In this case, the judge held, a penalty was warranted because: “The entire course of events here strongly suggest(s) that the district first decided that it would not release a document it did not want to release, and only then did it begin looking for reasons to support a decision it had already made. The invocation of a new (and equally unfounded) basis for exemption after the first reasons had been proven incorrect is an indication of the district’s intransigence. Only when the requesting party filed suit was the district finally compelled to concede that its position was indefensible.”
Both parties appealed the judge’s ruling, with the Times seeking reversal of the denial of its request for fees and the district seeking reversal of the penalty.

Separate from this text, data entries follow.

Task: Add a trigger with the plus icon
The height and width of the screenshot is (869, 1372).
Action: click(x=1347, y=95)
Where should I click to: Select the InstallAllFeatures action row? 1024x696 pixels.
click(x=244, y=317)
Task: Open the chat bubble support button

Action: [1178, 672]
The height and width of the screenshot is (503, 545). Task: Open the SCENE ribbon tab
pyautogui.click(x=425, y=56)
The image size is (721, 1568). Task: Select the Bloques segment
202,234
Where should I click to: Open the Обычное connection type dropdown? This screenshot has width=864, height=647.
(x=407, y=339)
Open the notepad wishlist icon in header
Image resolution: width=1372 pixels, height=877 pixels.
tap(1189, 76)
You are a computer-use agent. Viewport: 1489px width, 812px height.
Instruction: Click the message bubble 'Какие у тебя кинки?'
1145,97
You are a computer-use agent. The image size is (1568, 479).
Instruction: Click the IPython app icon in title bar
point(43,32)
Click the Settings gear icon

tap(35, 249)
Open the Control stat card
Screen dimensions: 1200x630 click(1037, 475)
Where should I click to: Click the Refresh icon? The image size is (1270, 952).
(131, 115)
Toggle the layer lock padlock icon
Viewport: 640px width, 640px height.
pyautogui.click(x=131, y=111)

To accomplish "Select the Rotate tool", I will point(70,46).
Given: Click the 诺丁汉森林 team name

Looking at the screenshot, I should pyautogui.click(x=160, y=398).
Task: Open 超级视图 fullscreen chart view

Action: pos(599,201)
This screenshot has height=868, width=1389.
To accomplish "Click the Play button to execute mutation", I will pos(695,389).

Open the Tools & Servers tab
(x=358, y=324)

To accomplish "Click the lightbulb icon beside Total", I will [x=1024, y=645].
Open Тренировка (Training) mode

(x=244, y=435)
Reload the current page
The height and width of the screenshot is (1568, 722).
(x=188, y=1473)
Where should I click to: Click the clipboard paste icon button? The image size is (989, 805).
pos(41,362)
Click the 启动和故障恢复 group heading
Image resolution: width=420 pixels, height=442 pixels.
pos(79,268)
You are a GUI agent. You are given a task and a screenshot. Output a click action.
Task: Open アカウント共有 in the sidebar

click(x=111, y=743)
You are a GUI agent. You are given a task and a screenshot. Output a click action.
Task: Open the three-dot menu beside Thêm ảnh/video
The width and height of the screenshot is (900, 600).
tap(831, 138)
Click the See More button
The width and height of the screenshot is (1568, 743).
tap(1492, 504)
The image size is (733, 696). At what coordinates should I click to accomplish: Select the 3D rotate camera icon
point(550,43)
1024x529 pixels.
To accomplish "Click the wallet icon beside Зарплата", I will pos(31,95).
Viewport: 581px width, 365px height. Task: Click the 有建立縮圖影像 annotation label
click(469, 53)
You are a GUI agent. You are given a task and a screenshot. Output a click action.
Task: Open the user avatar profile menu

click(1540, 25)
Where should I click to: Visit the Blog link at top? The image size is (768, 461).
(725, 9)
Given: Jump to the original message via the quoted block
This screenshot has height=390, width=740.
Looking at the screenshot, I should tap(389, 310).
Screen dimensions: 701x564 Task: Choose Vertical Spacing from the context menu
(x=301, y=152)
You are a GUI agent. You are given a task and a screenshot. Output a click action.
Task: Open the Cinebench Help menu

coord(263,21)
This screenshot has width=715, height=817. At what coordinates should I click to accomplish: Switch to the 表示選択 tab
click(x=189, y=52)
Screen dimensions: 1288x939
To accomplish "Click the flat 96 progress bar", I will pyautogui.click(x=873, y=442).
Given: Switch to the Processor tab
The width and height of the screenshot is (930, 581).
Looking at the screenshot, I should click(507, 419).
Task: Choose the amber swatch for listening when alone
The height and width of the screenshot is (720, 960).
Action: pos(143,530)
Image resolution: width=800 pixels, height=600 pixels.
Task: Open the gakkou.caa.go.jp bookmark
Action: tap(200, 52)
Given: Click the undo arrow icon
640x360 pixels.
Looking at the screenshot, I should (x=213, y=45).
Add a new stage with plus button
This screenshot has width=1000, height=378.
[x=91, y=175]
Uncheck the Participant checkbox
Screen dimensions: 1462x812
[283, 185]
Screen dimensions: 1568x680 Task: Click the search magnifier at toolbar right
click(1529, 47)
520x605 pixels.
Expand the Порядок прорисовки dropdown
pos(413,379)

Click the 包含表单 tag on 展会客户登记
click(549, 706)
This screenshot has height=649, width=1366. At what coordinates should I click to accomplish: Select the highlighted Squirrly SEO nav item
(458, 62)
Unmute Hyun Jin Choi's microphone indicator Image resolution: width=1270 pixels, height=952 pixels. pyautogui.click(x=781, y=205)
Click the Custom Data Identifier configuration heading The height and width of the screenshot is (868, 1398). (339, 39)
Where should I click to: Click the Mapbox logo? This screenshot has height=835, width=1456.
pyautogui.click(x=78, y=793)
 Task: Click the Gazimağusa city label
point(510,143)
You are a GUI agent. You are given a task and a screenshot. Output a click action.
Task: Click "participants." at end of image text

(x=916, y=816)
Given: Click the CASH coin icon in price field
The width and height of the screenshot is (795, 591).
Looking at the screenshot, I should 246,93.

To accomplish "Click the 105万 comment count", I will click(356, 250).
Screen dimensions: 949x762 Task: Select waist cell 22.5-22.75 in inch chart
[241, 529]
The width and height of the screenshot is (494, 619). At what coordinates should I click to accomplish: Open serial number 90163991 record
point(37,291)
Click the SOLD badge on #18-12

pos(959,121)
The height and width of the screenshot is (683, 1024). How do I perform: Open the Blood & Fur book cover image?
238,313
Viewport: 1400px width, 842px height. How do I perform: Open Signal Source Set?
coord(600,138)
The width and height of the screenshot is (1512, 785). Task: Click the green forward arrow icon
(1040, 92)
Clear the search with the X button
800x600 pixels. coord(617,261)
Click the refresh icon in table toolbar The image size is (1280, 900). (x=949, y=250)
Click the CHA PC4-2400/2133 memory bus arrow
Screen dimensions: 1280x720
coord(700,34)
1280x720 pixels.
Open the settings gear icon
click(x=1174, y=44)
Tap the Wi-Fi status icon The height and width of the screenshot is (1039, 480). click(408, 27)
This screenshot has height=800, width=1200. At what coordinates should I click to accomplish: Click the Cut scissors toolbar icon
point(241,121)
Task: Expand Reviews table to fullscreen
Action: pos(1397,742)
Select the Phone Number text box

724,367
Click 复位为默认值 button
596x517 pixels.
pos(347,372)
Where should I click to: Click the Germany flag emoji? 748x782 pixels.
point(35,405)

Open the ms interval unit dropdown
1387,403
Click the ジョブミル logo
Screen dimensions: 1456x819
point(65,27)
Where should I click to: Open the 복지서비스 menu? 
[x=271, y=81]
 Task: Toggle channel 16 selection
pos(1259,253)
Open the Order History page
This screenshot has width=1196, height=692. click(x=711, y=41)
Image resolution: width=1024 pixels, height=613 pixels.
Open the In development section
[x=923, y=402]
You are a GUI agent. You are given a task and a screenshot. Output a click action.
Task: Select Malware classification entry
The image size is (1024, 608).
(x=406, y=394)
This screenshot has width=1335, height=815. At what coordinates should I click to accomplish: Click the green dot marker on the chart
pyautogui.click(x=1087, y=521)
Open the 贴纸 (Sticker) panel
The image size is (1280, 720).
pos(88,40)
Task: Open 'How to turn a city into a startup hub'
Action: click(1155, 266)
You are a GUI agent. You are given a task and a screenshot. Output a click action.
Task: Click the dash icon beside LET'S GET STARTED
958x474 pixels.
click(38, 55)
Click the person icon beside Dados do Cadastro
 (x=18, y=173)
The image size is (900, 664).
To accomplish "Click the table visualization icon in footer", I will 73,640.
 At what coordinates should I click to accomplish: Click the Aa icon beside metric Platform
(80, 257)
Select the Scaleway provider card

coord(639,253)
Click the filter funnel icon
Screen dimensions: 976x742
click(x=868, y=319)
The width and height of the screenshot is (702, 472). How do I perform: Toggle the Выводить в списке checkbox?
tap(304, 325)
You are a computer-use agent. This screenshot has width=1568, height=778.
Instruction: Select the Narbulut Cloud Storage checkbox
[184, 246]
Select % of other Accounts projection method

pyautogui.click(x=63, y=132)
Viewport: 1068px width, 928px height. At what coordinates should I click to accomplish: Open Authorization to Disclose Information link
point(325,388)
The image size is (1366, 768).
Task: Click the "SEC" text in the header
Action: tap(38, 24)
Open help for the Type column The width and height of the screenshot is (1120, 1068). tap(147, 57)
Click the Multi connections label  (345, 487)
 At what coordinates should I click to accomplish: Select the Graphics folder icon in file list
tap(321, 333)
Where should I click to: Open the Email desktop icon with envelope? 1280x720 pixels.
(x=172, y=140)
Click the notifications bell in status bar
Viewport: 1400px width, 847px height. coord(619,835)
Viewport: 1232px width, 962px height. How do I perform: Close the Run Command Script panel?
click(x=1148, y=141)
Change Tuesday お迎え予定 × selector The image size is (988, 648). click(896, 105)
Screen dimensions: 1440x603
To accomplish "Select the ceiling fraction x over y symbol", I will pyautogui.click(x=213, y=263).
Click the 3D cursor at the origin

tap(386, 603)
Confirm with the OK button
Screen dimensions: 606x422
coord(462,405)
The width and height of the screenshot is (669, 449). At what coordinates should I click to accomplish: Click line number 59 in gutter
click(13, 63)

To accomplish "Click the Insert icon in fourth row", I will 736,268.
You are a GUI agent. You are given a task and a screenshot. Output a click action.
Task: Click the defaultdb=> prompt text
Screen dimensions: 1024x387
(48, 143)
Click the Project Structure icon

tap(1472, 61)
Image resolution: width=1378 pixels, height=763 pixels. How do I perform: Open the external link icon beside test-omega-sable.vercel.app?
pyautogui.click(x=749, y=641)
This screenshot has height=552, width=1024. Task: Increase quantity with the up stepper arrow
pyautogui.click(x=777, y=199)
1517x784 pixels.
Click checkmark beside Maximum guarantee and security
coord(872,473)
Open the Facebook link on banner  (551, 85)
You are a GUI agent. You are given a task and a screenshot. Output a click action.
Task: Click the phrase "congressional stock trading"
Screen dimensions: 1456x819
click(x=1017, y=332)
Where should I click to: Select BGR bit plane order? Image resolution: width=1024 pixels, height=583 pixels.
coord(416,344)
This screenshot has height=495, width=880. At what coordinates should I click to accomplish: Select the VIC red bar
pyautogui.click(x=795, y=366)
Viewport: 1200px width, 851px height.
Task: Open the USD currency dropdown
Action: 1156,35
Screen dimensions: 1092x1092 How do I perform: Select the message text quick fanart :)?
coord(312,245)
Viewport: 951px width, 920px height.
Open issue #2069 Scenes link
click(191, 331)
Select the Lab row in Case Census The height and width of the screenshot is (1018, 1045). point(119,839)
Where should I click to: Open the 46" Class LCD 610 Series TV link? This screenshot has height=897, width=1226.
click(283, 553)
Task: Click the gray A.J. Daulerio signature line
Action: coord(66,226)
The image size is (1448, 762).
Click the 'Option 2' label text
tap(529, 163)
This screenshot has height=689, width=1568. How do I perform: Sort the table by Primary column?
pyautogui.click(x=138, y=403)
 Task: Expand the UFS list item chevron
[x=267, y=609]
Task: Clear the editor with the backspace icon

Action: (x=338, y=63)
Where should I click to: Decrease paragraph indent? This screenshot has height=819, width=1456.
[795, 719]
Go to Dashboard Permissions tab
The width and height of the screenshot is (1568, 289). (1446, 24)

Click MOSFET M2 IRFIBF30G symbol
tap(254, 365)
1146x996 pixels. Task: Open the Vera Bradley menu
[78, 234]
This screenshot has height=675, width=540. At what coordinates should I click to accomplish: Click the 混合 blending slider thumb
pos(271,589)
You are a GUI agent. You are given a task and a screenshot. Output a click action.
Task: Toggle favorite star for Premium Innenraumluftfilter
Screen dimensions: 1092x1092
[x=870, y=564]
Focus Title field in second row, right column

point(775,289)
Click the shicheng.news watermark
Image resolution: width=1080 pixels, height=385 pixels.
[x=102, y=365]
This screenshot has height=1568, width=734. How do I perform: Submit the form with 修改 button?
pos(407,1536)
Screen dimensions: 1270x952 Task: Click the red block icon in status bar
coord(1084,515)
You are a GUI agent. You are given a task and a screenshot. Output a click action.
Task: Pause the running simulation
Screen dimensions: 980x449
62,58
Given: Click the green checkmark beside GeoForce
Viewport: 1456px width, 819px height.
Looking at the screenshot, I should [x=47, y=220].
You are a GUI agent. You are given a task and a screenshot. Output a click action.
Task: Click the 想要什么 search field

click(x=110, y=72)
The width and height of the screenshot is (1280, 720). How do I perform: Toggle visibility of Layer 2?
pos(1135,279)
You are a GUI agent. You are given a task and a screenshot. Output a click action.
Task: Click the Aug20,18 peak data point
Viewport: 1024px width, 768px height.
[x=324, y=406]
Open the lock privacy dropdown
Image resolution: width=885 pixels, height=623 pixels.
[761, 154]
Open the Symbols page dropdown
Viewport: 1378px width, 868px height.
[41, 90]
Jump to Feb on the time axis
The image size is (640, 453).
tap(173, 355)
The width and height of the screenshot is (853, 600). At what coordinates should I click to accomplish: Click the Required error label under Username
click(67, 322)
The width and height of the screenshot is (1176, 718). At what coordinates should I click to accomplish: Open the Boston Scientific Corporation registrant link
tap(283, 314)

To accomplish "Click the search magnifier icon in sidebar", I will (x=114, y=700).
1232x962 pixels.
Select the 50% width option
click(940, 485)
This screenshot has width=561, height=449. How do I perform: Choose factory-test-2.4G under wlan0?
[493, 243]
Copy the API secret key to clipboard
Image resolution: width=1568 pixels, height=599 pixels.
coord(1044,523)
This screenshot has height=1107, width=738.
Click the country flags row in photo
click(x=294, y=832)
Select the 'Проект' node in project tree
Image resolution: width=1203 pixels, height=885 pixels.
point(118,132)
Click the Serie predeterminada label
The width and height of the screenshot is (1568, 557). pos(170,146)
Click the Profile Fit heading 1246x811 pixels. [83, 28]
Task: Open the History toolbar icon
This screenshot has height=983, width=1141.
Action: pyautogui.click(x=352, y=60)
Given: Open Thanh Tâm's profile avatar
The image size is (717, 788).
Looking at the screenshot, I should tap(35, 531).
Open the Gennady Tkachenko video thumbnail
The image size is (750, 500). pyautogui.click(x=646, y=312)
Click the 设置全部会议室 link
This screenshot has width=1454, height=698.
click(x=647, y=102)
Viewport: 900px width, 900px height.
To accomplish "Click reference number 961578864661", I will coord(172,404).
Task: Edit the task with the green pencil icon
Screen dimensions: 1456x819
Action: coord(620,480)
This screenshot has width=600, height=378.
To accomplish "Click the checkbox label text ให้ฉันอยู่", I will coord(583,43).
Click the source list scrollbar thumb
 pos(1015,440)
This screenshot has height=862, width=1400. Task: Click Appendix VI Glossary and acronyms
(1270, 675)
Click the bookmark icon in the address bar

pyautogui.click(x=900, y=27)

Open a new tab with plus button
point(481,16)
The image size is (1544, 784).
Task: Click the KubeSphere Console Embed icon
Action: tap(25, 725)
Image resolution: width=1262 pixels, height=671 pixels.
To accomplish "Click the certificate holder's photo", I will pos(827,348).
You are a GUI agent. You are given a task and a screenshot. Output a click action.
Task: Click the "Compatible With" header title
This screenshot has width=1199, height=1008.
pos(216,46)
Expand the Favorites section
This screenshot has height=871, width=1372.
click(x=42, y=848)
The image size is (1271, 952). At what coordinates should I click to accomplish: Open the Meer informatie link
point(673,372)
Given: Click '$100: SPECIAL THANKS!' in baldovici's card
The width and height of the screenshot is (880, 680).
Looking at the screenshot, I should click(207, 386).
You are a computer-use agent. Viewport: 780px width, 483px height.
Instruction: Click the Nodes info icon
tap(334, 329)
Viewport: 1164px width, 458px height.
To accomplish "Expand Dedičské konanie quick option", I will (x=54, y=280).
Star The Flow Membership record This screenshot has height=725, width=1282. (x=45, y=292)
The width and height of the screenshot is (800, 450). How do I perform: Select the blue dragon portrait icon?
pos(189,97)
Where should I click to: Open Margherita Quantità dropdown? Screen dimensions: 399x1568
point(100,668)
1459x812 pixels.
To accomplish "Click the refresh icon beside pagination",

On Oct. 3, 2012, the Illinois Appellate Court for the Second District unanimously affirmed the trial judge’s decision, holding that the judge had correctly applied the amendments regarding awards of attorney’s fees and finding that the penalty was appropriate. In affirming the penalty, the appellate court was particularly troubled by the district’s reliance on the purported “verbal opinion” of the public-access counselor.
“Not only did the school willfully and intentionally violate the FOIA by raising a third exemption after the first two were denied,” the court said, but it also “‘looked for a way to save face’ rather than simply admit it was wrong.”
Procedurally, of course, few would hold up the resolution of the Times’ FOIA request as a model for others to follow. Even with indefensible exemption claims, the district was able to delay release of the letter for three months and to require the Times to expend considerable resources to obtain it.
Compared with other FOIA cases that feature interminable delays and years of litigation, however, the decision in Rock River Times feels like — and is — a significant victory for open government.